━━━━━ Source extract

One didn’t need to check their watch to know if it was 5pm as Priest would appear smartly at that exact time.
Daily get- togethers in the late afternoon would involve checking through the CINews crossword, answering questions on the Tui beer bottle caps and solving the world’s problems.
Also an artist, Priest produced many humorous caricature pieces of fishing club members.
In 2016 Priest suffered a heart attack. This was the beginning of several trips to New Zealand over the next three years for medical treatment.
In early 2017 while in New Zealand, Priest received the traumatic news that his leg needed to be amputated due to poor circulation following his heart attack, and the inability of his body to recover from an ulcer on his heel.
His daughter Lynn says, “Naturally this came as a huge shock to a man who had been very independent since the passing of our mother, Mata 30 years prior.”
During the recovery period in Auckland, he endured five rigorous months of physiotherapy and rehabilitation in order for to have a prosthetic leg fitted.
“It was his wish to return to Rarotonga as soon as he could, and he was determined he would walk again,” says Lynn.
Priest returned to Rarotonga in May 2017 with his prosthetic leg.
“However his sense of achievement and joy at being back home was short-lived,” said Lynn.

━━━━━━━━━━
━━━━━ Information given

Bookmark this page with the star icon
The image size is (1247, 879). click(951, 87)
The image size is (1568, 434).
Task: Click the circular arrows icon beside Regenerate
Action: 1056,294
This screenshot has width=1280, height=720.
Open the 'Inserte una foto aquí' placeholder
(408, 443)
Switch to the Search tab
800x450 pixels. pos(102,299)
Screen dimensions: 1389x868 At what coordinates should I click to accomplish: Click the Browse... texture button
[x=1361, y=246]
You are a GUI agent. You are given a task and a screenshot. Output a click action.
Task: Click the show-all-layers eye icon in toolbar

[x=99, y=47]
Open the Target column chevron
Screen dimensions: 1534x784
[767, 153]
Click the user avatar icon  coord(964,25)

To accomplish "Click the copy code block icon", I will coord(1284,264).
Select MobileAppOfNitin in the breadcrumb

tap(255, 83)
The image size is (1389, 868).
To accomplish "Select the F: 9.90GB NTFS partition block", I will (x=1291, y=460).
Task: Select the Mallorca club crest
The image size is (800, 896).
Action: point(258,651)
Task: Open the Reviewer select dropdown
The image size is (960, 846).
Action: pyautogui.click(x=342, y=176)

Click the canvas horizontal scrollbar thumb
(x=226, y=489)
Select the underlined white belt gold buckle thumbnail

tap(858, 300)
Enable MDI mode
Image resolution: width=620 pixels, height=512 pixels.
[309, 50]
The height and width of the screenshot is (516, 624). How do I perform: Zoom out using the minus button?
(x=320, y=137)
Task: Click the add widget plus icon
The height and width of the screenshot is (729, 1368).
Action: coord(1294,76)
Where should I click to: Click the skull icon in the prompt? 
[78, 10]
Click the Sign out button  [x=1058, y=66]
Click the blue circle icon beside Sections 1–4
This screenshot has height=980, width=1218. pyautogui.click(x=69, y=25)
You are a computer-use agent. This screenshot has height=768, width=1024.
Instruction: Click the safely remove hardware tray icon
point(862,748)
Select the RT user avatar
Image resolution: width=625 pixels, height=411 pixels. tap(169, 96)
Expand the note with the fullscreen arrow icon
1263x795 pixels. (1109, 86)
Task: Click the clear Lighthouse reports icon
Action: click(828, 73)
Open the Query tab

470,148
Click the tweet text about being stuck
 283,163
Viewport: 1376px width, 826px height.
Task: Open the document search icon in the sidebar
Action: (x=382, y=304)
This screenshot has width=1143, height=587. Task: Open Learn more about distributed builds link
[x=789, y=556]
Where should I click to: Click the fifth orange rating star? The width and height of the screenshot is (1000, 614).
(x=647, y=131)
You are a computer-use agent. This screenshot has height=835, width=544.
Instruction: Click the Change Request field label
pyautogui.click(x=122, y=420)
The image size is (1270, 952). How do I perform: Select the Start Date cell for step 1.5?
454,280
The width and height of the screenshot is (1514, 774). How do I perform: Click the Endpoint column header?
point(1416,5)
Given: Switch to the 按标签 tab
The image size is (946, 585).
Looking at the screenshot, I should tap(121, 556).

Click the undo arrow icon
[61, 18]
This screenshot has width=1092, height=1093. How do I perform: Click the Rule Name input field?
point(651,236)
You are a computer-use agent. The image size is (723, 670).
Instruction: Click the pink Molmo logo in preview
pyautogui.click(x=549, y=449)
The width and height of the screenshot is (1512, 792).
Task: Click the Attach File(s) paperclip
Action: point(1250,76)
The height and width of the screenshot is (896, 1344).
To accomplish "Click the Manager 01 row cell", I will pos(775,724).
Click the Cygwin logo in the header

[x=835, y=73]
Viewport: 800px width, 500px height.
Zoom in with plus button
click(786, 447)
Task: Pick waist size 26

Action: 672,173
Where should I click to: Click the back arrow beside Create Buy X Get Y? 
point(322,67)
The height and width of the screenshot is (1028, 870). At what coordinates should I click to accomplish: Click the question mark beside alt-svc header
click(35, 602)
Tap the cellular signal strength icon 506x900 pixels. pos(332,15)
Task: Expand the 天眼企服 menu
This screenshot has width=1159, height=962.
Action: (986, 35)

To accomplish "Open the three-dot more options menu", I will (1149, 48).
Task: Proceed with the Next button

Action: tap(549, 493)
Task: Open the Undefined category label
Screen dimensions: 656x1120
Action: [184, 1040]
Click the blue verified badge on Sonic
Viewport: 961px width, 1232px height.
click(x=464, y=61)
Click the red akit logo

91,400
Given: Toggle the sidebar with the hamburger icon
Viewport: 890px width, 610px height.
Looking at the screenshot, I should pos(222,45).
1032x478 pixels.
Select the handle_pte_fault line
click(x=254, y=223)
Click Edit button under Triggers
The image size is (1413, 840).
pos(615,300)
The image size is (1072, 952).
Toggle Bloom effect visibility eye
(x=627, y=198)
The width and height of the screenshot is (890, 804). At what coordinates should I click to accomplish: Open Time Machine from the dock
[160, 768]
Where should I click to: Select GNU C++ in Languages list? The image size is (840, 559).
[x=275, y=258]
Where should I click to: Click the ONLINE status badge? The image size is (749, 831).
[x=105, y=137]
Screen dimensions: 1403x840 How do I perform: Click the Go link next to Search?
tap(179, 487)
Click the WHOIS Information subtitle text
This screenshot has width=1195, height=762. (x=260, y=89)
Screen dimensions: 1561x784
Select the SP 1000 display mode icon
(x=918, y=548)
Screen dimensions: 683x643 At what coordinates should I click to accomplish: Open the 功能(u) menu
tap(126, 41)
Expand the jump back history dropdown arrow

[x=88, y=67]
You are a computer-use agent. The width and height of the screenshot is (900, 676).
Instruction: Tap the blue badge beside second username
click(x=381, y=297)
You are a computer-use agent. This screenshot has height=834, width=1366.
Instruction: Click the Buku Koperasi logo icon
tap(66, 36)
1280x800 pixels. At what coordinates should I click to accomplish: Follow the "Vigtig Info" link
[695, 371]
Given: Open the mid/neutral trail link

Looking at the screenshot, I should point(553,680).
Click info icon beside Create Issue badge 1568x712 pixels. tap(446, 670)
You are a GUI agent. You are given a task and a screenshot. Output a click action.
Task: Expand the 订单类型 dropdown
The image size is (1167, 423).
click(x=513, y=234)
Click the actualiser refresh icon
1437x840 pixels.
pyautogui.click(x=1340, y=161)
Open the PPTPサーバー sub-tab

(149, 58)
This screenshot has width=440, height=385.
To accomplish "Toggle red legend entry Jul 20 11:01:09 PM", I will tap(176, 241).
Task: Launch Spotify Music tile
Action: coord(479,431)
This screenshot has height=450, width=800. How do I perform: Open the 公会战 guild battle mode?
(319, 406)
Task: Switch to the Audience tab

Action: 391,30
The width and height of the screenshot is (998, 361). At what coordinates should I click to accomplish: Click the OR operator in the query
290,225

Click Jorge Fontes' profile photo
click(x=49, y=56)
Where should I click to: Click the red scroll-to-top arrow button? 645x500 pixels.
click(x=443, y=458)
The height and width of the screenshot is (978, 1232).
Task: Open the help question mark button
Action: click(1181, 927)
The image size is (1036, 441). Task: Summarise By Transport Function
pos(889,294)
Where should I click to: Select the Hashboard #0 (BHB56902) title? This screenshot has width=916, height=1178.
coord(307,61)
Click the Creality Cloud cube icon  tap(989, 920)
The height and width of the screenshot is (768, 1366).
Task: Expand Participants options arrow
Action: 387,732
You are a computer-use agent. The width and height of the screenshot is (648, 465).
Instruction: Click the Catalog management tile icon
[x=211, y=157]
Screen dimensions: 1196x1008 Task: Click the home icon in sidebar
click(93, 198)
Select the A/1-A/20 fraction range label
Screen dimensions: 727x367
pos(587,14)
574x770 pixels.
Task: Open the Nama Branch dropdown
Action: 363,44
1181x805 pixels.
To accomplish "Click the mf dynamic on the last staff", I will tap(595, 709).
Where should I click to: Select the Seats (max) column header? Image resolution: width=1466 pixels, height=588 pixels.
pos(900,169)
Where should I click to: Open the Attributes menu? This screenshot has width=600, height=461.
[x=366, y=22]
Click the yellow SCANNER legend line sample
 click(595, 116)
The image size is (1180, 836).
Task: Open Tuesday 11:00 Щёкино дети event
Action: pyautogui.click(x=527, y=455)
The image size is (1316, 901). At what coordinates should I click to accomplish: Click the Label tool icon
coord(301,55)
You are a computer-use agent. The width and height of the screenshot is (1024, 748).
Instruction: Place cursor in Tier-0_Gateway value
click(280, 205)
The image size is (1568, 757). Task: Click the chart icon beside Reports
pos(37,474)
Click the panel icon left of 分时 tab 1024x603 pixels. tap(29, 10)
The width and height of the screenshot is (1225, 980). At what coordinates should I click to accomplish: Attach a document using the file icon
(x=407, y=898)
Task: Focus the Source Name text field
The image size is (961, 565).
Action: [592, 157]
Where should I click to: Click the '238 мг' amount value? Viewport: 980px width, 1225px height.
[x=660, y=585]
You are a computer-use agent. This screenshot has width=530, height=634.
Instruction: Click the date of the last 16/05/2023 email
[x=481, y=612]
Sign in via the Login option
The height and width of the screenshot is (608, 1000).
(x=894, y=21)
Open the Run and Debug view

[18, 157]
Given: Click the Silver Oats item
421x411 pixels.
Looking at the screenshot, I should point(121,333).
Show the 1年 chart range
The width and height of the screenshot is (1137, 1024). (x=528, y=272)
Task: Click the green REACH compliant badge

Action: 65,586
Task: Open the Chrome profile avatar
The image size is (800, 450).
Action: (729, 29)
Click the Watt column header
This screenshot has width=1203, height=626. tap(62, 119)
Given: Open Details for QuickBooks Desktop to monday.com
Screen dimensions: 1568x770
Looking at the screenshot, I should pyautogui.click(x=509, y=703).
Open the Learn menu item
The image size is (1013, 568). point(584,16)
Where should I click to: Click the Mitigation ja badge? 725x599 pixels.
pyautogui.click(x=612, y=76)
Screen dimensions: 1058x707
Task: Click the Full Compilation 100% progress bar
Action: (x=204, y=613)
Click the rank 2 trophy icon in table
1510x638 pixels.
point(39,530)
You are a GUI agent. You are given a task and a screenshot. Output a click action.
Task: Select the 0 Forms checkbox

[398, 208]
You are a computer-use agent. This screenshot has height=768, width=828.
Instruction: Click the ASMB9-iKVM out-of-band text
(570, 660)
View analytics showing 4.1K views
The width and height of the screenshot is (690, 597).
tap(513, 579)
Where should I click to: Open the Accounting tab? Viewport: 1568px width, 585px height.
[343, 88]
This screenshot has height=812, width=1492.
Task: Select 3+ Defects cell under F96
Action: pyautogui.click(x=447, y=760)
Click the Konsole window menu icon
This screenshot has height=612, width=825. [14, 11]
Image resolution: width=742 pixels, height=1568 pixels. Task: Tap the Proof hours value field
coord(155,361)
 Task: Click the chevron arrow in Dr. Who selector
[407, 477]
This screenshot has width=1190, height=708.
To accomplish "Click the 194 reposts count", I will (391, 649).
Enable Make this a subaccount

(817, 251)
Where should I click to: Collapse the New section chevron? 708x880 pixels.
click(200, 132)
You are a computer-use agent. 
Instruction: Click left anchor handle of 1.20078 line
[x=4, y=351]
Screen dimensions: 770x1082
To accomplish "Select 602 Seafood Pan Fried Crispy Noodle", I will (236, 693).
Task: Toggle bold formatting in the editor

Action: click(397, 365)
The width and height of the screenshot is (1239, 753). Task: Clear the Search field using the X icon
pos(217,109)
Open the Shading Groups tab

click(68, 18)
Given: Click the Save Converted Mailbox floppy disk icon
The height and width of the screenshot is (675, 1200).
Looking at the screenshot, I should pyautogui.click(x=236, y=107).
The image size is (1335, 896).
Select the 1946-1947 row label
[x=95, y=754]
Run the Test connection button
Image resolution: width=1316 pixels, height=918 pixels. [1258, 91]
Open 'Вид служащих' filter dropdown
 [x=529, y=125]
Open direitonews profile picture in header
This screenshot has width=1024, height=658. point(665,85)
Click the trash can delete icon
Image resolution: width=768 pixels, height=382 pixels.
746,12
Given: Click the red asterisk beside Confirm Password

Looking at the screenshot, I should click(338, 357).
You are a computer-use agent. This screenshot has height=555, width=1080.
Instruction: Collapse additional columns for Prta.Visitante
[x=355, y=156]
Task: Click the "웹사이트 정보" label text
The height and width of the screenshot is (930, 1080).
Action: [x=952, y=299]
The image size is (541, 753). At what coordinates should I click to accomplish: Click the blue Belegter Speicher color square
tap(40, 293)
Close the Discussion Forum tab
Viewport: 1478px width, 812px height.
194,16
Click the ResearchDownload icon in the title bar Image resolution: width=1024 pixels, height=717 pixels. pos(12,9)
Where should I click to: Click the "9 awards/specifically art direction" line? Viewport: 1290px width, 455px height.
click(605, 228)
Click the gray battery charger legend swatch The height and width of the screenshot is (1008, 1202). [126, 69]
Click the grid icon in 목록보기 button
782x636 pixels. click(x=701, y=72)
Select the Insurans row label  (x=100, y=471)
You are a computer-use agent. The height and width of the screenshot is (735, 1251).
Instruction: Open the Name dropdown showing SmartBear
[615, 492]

━━━━━━━━━━

** Task directions **
Answer these questions using the text about Priest.
(a) At what time of day would Priest appear?
(b) In what year did Priest suffer a heart attack?
(c) How many months of physiotherapy and rehabilitation did he go through in Auckland?
Rely only on the text about Priest for your answers.

** Written solution **
(a) 5pm
(b) 2016
(c) Five months